## TASK STATEMENT:
A faithful, complete copy of the entries is the sole expected answer.
[DATA SUPPLIED]
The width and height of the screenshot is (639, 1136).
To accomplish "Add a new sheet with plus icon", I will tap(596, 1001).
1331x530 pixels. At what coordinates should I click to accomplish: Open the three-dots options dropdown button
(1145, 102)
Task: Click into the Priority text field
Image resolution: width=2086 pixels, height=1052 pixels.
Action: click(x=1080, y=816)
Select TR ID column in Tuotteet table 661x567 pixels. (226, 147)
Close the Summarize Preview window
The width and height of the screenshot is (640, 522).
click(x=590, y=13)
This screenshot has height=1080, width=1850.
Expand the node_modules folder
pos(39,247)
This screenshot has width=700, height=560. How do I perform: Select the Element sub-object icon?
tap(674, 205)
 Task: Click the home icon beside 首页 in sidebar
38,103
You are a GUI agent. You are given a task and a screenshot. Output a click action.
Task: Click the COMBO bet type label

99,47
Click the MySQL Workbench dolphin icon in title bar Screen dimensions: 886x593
[/DATA SUPPLIED]
## TASK ANSWER:
The width and height of the screenshot is (639, 1136).
To accomplish "Add a new sheet with plus icon", I will tap(596, 1001).
1331x530 pixels. At what coordinates should I click to accomplish: Open the three-dots options dropdown button
(1145, 102)
Task: Click into the Priority text field
Image resolution: width=2086 pixels, height=1052 pixels.
Action: click(x=1080, y=816)
Select TR ID column in Tuotteet table 661x567 pixels. (226, 147)
Close the Summarize Preview window
The width and height of the screenshot is (640, 522).
click(x=590, y=13)
This screenshot has height=1080, width=1850.
Expand the node_modules folder
pos(39,247)
This screenshot has width=700, height=560. How do I perform: Select the Element sub-object icon?
tap(674, 205)
 Task: Click the home icon beside 首页 in sidebar
38,103
You are a GUI agent. You are given a task and a screenshot. Output a click action.
Task: Click the COMBO bet type label

99,47
Click the MySQL Workbench dolphin icon in title bar Screen dimensions: 886x593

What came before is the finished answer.